From: aidotengineer

Agent evaluation is a combination of art and science, essential to ensure that AI agents perform as expected, especially when deployed in production environments [00:00:12].

The Agent Evaluation Map

The agent evaluation process can be divided neatly into two main categories: semantic and behavioral parts [00:00:41].

Semantic Evaluation

Semantic evaluation focuses on how an agent’s representations of reality relate to actual reality [00:00:50]. Truthfulness in semantic evaluation is ultimately achieved by grounding representations in data, often with Retrieval Augmented Generation (RAG) [00:02:06].

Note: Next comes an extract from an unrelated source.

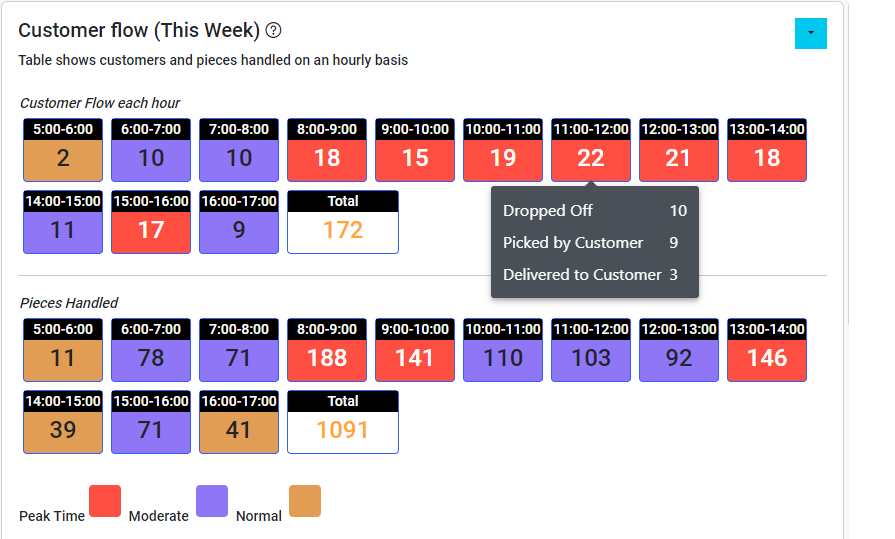Click the 9:00-10:00 pieces handled tile showing 141

[415, 351]
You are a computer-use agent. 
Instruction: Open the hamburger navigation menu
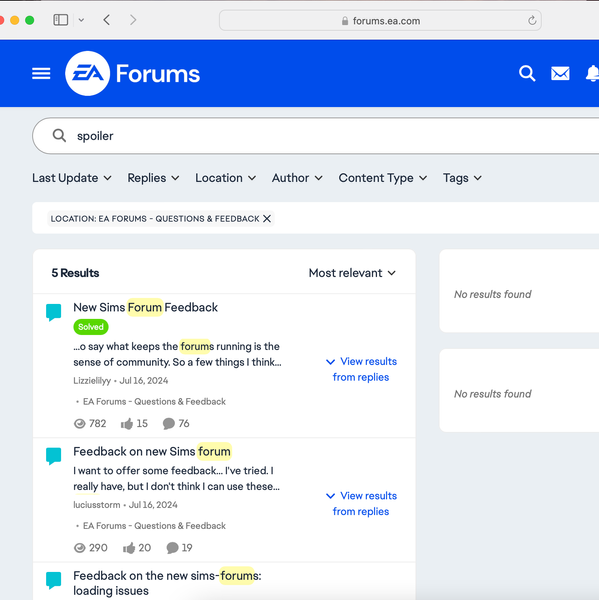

It is further divided into:

  • Single-Turn Items: These involve universal virtues, which are non-agenic but covered for completeness to understand agent-specific parts through contrast [00:03:10]. Examples include:
    • Coherence & Consistency: Whether the agent’s reply is consistent [00:03:32].
    • Safety: If the content provided is safe [00:03:40].
    • Alignment & Policies: Whether the agent’s statements align with organizational values or stakeholder policies [00:03:47].
    • RAG/Attention Management: This requires specific evaluators to measure aspects like:
      • Correctness of the retrieved context [00:04:11].
      • Comprehensive recall of the context [00:04:20].
      • Faithfulness: Relating answers to external reality, which is distinct from answer-question relevance and general factfulness [00:04:22]. RAG evaluations can take many forms and exhibit symmetries, essentially looking at relationships between parts of the RAG pipeline [00:04:51].
  • Multi-Turn Aspects: These relate to conversational histories and reasoning [00:01:40].
    • Chat Conversation Histories: Looking for consistency and adherence to topics (or allowing changes when appropriate) [00:05:24].
    • Reasoning: Evaluating reasoning traces, such as “Chain of Thought,” which represents sequential activities and world representations before any actions are taken [00:05:54].

Behavioral Evaluation

The behavioral part focuses on how an agent’s actions and tool usage contribute to achieving its goals within its environment, and the effects it has on that environment [00:01:05]. Goal achievement is realized by grounding the agent’s activities in the tools it has available [00:02:21].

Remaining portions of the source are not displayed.